- Given text:
It’s common knowledge that women generally live longer than men — in the U.S., the life expectancy for women is 79.1 years and for men, only 73.2. What may not be as well known is that this disparity of 5.9 years is the largest gap since the mid 1990s.1
Scientists, doctors and countless married couples have debated the causes of the discrepancy. In truth, there is no singular factor — a combination of biological, social and behavioral tendencies come together to take years off men’s lives. But for men to seek a healthy lifestyle that includes medical care, they need assurance that doing so won’t cause a hefty hit to their wallets. When employers give their workforce a way to manage their health by offering robust benefits, they’re supporting men’s particular health needs along the way.

Records from a dataset
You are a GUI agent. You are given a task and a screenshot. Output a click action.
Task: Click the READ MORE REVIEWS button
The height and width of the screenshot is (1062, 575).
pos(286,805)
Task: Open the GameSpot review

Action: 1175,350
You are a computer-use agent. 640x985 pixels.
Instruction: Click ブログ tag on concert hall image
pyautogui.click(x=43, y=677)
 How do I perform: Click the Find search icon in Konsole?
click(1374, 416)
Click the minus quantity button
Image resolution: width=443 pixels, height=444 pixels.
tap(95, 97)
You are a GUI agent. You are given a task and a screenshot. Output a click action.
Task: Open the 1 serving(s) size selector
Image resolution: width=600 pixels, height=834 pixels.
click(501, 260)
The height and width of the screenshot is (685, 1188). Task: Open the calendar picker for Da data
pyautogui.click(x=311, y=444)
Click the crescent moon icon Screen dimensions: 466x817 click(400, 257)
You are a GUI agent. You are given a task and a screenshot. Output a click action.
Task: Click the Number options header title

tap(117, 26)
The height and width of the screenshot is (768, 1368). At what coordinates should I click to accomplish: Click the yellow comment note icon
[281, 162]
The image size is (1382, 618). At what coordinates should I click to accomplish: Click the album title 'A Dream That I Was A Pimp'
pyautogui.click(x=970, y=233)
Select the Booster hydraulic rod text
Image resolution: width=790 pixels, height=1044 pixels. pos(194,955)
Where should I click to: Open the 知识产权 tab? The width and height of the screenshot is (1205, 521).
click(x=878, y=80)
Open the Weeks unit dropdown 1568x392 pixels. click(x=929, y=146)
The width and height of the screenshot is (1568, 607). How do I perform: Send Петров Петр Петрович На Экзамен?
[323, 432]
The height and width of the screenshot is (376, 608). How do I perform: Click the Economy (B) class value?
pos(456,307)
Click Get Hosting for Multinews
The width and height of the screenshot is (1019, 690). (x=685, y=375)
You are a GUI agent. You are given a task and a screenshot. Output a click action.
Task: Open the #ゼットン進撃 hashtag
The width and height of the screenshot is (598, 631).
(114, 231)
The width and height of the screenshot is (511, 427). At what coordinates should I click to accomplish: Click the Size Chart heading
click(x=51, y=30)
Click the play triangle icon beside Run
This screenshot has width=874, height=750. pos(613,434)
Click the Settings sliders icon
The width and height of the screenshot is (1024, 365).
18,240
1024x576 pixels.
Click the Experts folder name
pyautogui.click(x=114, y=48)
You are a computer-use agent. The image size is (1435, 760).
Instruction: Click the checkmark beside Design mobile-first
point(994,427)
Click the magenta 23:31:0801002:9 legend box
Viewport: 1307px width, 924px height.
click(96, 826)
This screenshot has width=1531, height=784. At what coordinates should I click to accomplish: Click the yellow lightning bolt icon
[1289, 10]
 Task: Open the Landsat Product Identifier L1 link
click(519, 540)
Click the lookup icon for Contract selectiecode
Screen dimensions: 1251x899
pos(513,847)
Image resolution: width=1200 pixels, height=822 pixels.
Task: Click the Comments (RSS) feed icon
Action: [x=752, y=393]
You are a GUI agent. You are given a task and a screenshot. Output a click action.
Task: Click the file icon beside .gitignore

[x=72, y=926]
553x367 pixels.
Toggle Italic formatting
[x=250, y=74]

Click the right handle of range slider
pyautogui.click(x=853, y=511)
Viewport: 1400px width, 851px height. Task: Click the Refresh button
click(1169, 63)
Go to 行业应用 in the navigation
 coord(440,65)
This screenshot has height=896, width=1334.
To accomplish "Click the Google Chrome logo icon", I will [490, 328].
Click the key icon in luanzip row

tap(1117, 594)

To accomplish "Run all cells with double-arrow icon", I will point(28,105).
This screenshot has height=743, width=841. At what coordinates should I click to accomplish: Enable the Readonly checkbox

- Tasks and exercises:
• 1. In the life expectancy passage, how large is the gap between women's and men's life expectancy in the U.S.?
• 2. According to the life expectancy passage, why does an employer's offer of robust benefits support men's particular health needs?

- Numbered responses:
• 1. 5.9 years, the largest gap since the mid 1990s.

• 2. For men to seek a healthy lifestyle that includes medical care, they need assurance that doing so won't cause a hefty hit to their wallets. Robust benefits give them a way to manage their health and so support those needs.